On Sunday, SpaceX CEO Elon Musk announced that the SpaceX Dragon spacecraft, which is transporting NASA astronauts Anne McClain and Nichole Ayers, Japan Aerospace Exploration Agency (JAXA) astronaut Takuya Onishi, and Roscosmos cosmonaut Kirill Peskov, successfully docked with the International Space Station. Musk shared this update on X, stating, “SpaceX Dragon docks with Space Station.”
NASA confirmed in a statement that the astronauts arrived at the International Space Station at 12:04 a.m. EDT, while the station was approximately 260 statute miles above the Atlantic Ocean.

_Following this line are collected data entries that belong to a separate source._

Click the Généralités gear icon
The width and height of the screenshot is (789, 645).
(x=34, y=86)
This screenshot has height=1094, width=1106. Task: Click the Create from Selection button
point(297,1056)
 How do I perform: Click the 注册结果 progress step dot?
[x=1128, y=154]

Following the docking of the SpaceX Dragon with the forward-facing port of the station’s Harmony module, the crew members aboard both the Dragon and the space station will perform standard leak checks and pressurization procedures in preparation for a hatch opening scheduled for around 1:45 a.m. (US time) on Sunday.
The Crew-10 team will join the Expedition 72 crew, which includes NASA astronauts Nick Hague, Don Pettit, Suni Williams, and Butch Wilmore, along with Roscosmos cosmonauts Aleksandr Gorbunov, Alexey Ovchinin, and Ivan Vagner, as stated by NASA. This will increase the total number of crew members aboard the space station to 11, prior to the return of Crew-9 members Hague, Williams, Wilmore, and Gorbunov to Earth after the crew handover.

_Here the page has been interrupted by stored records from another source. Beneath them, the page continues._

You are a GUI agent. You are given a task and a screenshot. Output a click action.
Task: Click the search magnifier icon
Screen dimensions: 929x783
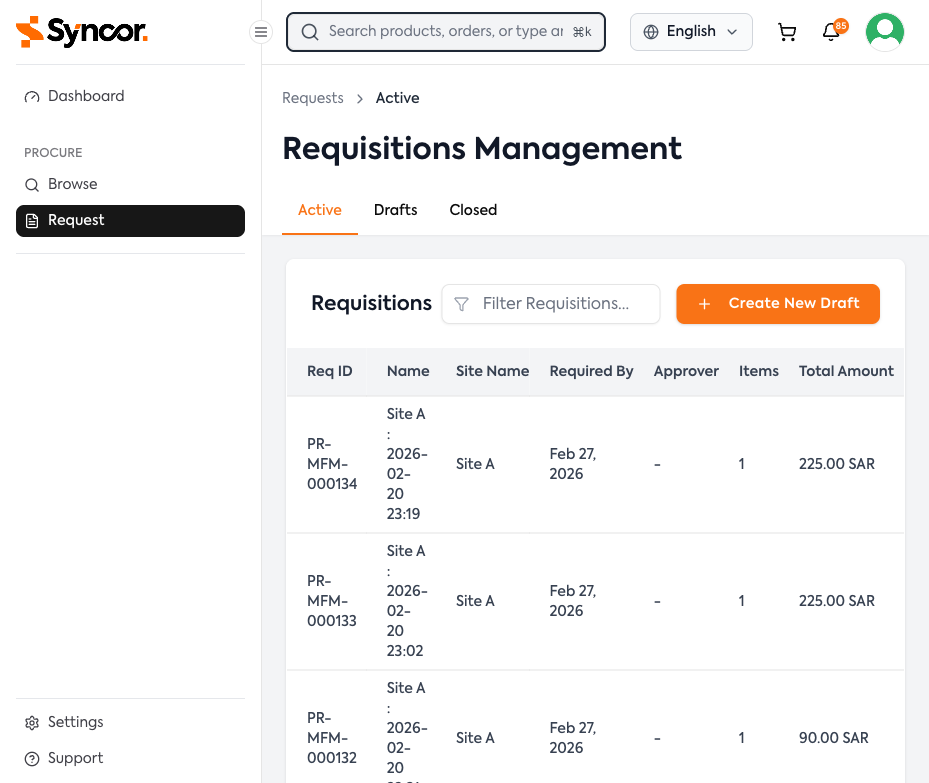coord(309,32)
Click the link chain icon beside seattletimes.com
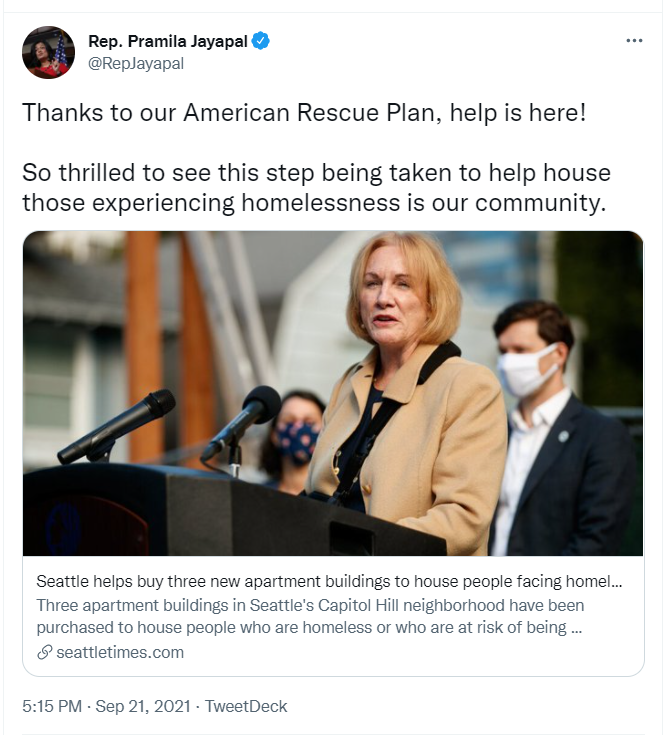This screenshot has height=735, width=666. [x=44, y=652]
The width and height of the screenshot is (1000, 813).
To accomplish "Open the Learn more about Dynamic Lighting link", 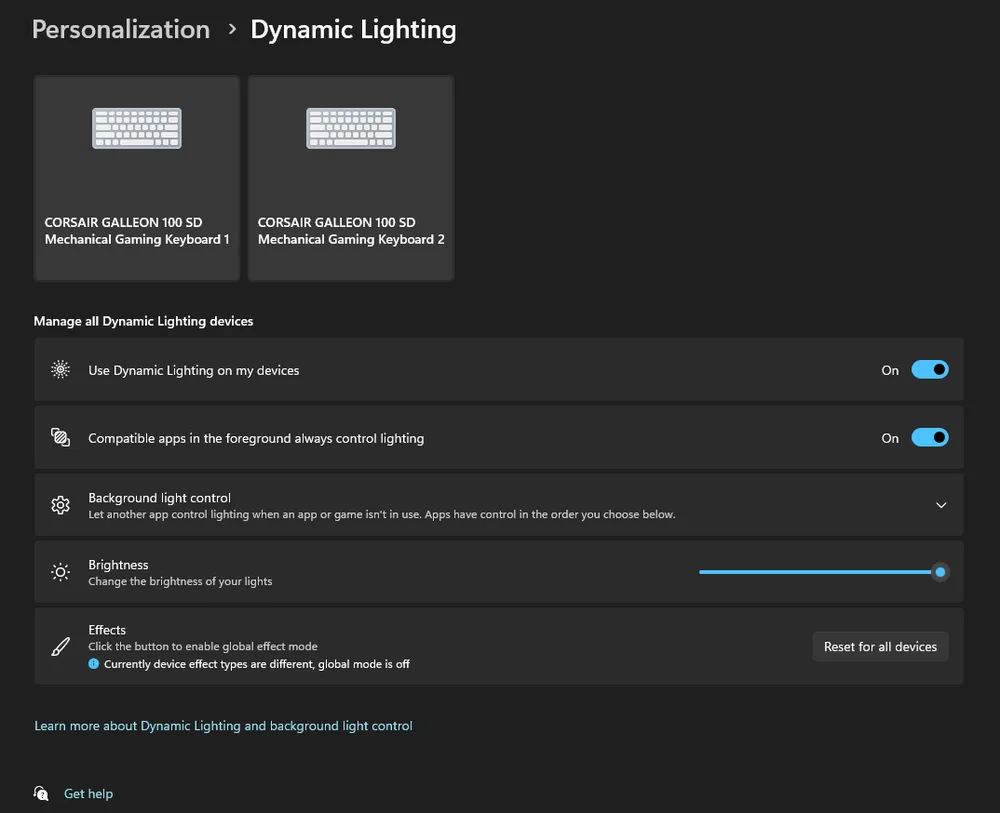I will pos(223,725).
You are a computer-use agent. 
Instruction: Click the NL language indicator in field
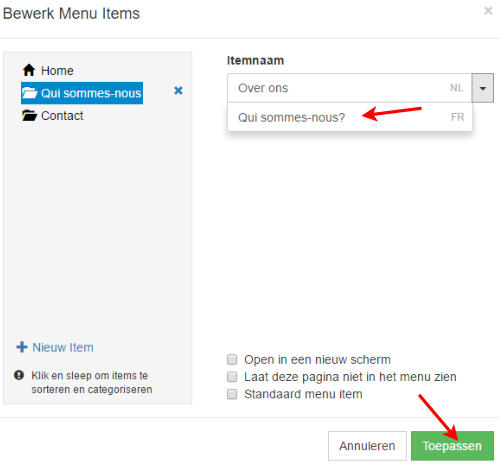(x=456, y=88)
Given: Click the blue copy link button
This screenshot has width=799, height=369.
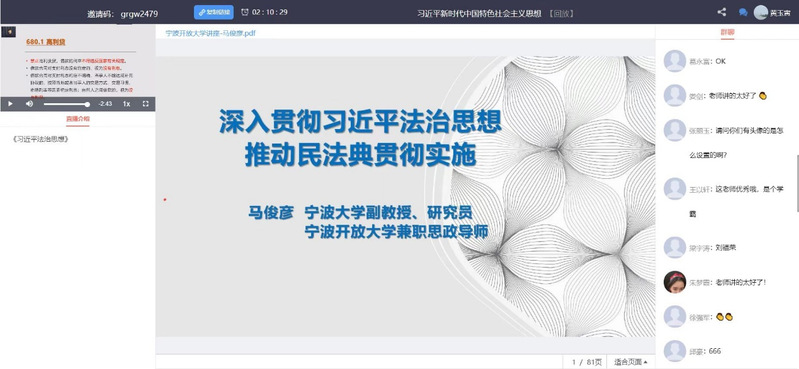Looking at the screenshot, I should tap(214, 12).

On Friday, SpaceX and NASA initiated a mission to return US astronauts Sunita Williams and Butch Wilmore from the ISS, where they had been for nine months. The launch occurred at 7:03 ET on Friday, utilizing a Falcon 9 rocket to carry the Dragon spacecraft for the Crew-10 mission.

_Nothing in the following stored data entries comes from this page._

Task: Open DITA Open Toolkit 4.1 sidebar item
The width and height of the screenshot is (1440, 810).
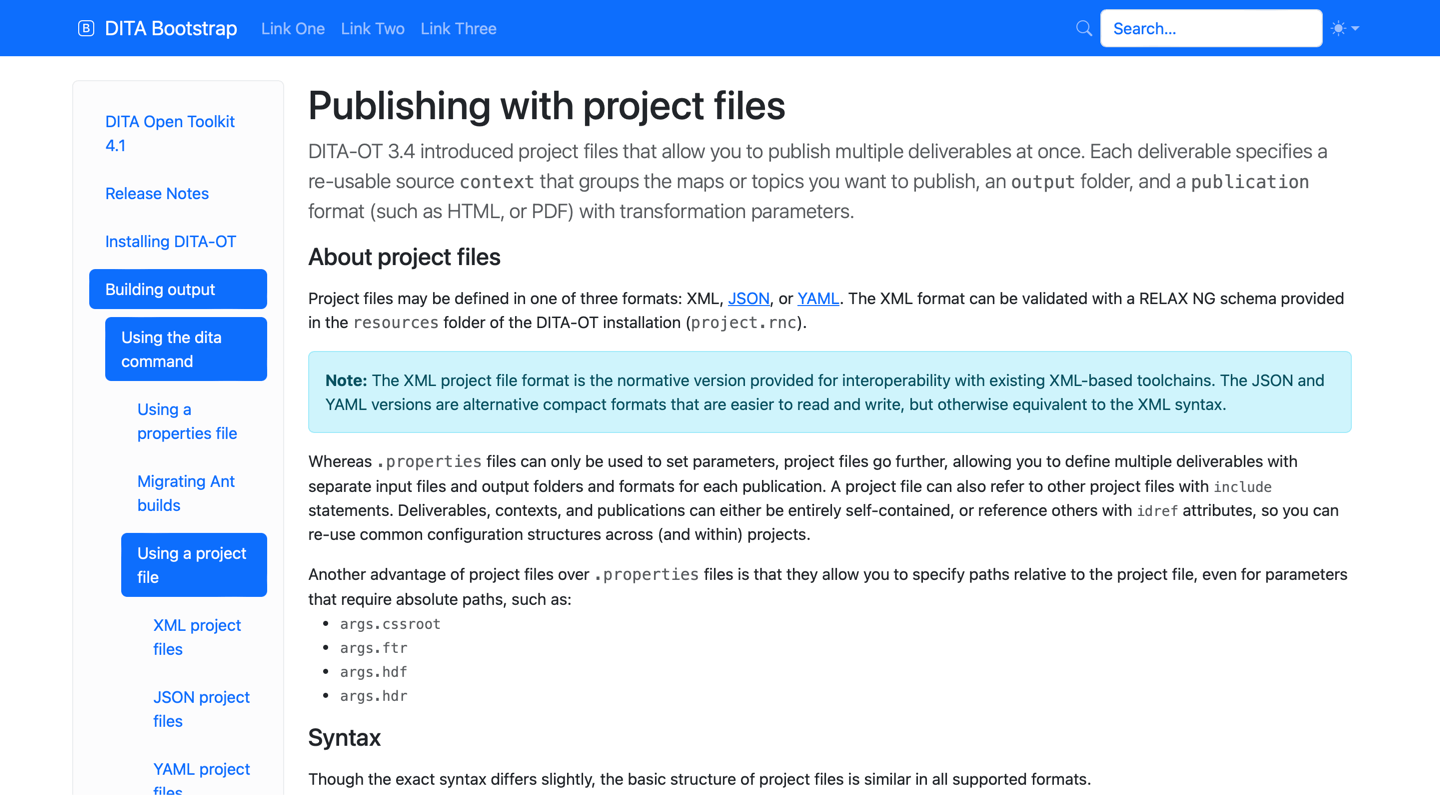Action: (x=170, y=133)
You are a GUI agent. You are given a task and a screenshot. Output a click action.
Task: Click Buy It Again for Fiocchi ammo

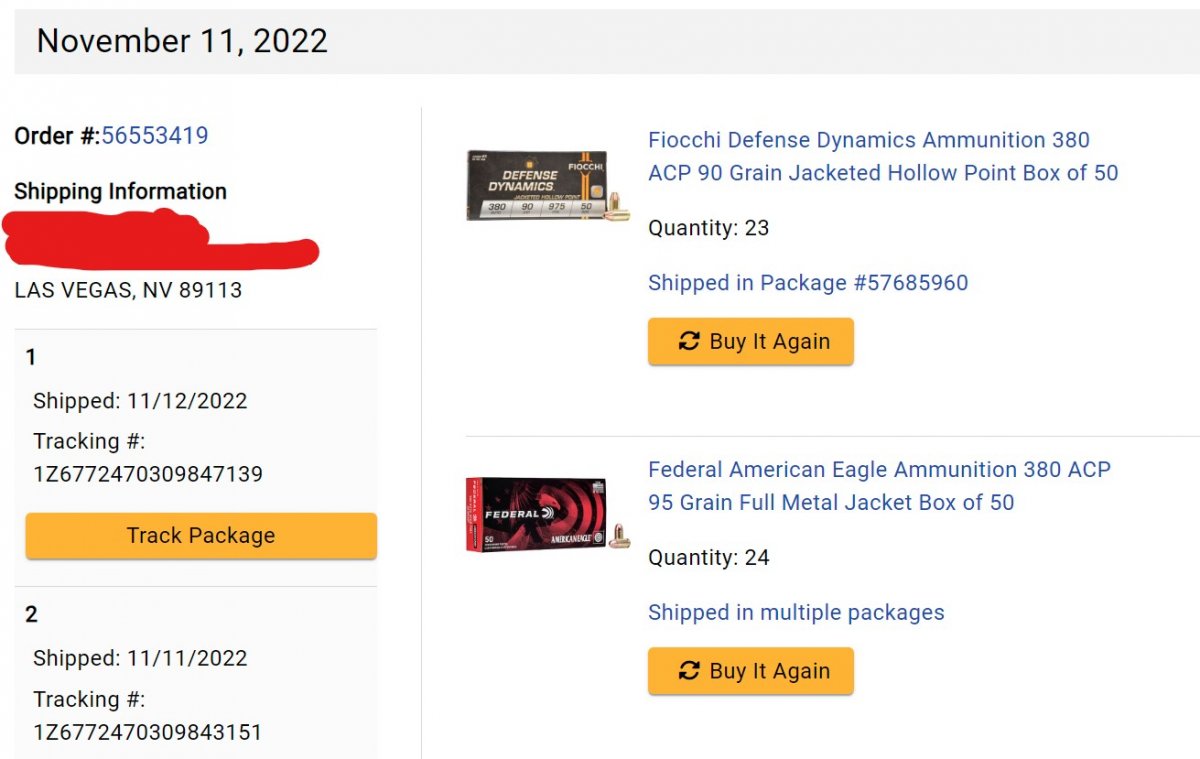click(x=751, y=341)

The launch was prompted by US President Donald Trump’s request for SpaceX CEO Elon Musk to expedite the return of stranded astronauts, ahead of NASA’s original timeline. Trump has consistently criticized former President Joe Biden for allegedly neglecting the astronauts’ situation in space.
On March 7, Trump announced that he had given Musk the authority to retrieve American astronauts Sunita Williams and Butch Wilmore, who have been stuck at the International Space Station (ISS) since June of the previous year.
Wilmore and Williams have been on the ISS for nine months, having arrived in June, with an initial plan for a stay of approximately one week. They were transported to the ISS using Boeing’s Starliner spacecraft, which returned to Earth without a crew in September. This return was necessitated by “helium leaks” and “problems with the spacecraft’s reaction control thrusters” encountered during the docking process with the ISS, as reported by Fox News.